11 April 2025: Chinese shares maintained relative composure after the US said tariffs on China amounted to 145%, signaling continued focus on Beijing’s stimulus plans.

A key gauge of Hong Kong-listed Chinese stocks swung between a loss 0.9% and a gain of 0.5% on Friday. The onshore CSI 300 Index saw modest declines. Both outperformed a broader Asian market gauge that fell as much as 2.1%.

The range-bound trading came after the White House clarified Thursday that after including a 20% levy imposed earlier this year, the total tariffs on China stand at 145%, a level far above what many economists said could decimate US-China trade. Now all eyes are on the outcome of a Thursday meeting planned by China’s top leaders to discuss additional economic stimulus to counter the impact of an escalating trade war.

Sentiment in China’s onshore market stayed resilient despite higher US tariffs, according to Morgan Stanley. Trading volumes rose and the national team’s buying continued, strategists including Laura Wang wrote in a note Thursday, referring a group of state-backed funds tasked to support local equities. However, there remains downside risks for the earnings outlook and things could look “visibly worse” from the second quarter onward, they added.
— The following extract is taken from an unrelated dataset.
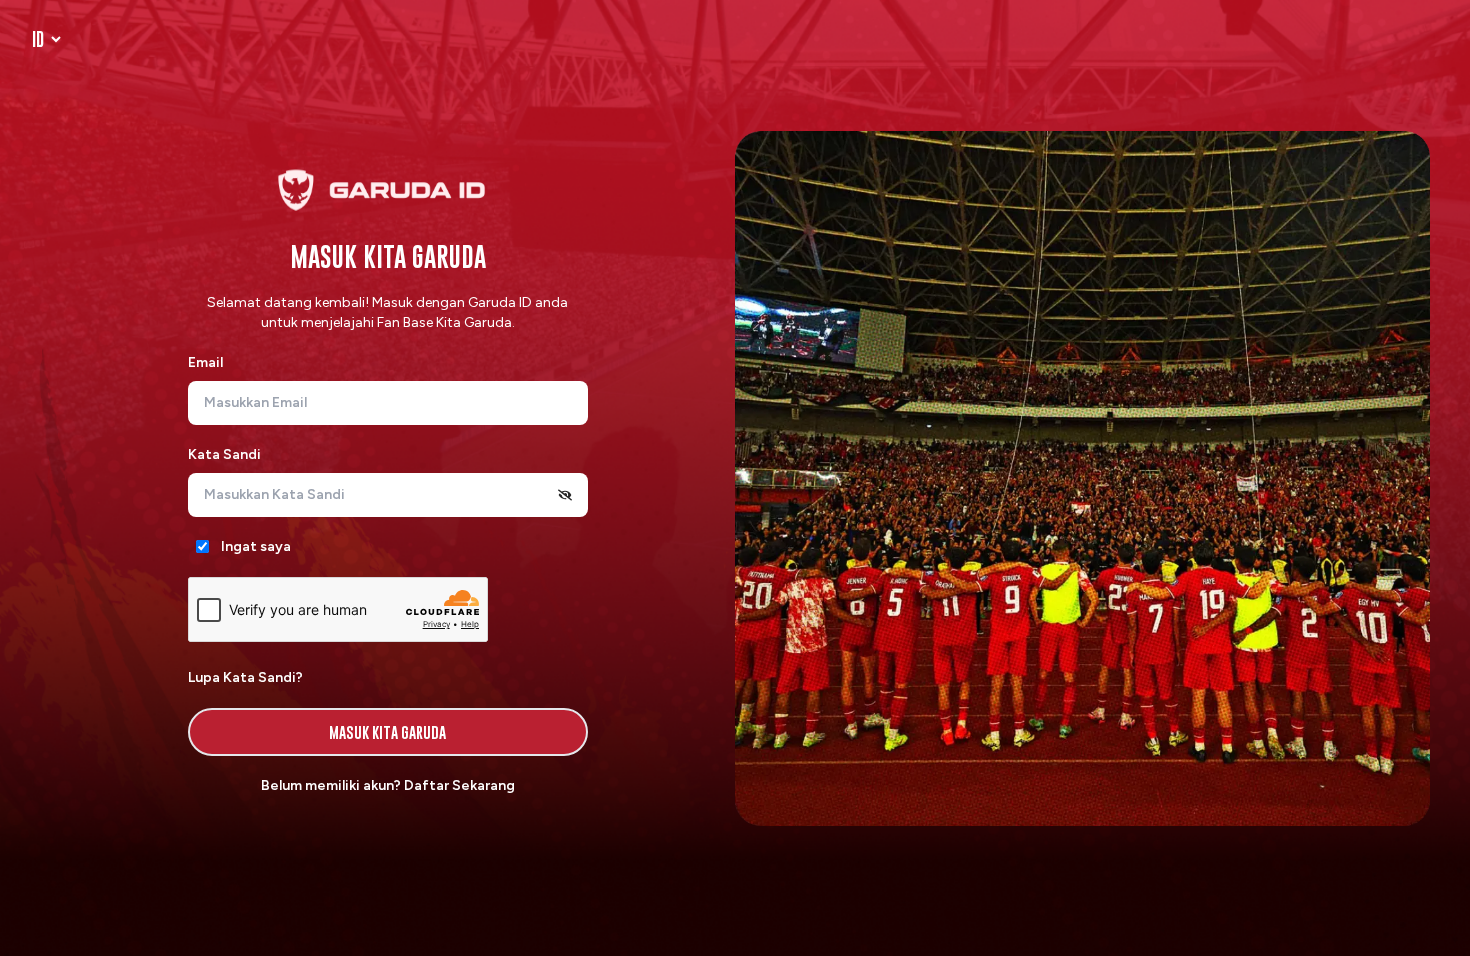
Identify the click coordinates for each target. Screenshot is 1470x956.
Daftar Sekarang (459, 785)
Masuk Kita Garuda (387, 732)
The relative calm also indicates lingering hopes among investors for an eventual deal between the world’s two biggest economies, after President Donald Trump indicated willingness to be “flexible” on exemptions for companies or countries from the tariff regime.

Summary: Chinese markets show surprising resilience as U.S. imposes steep 145% tariffs, with investors focusing on domestic growth and policy support.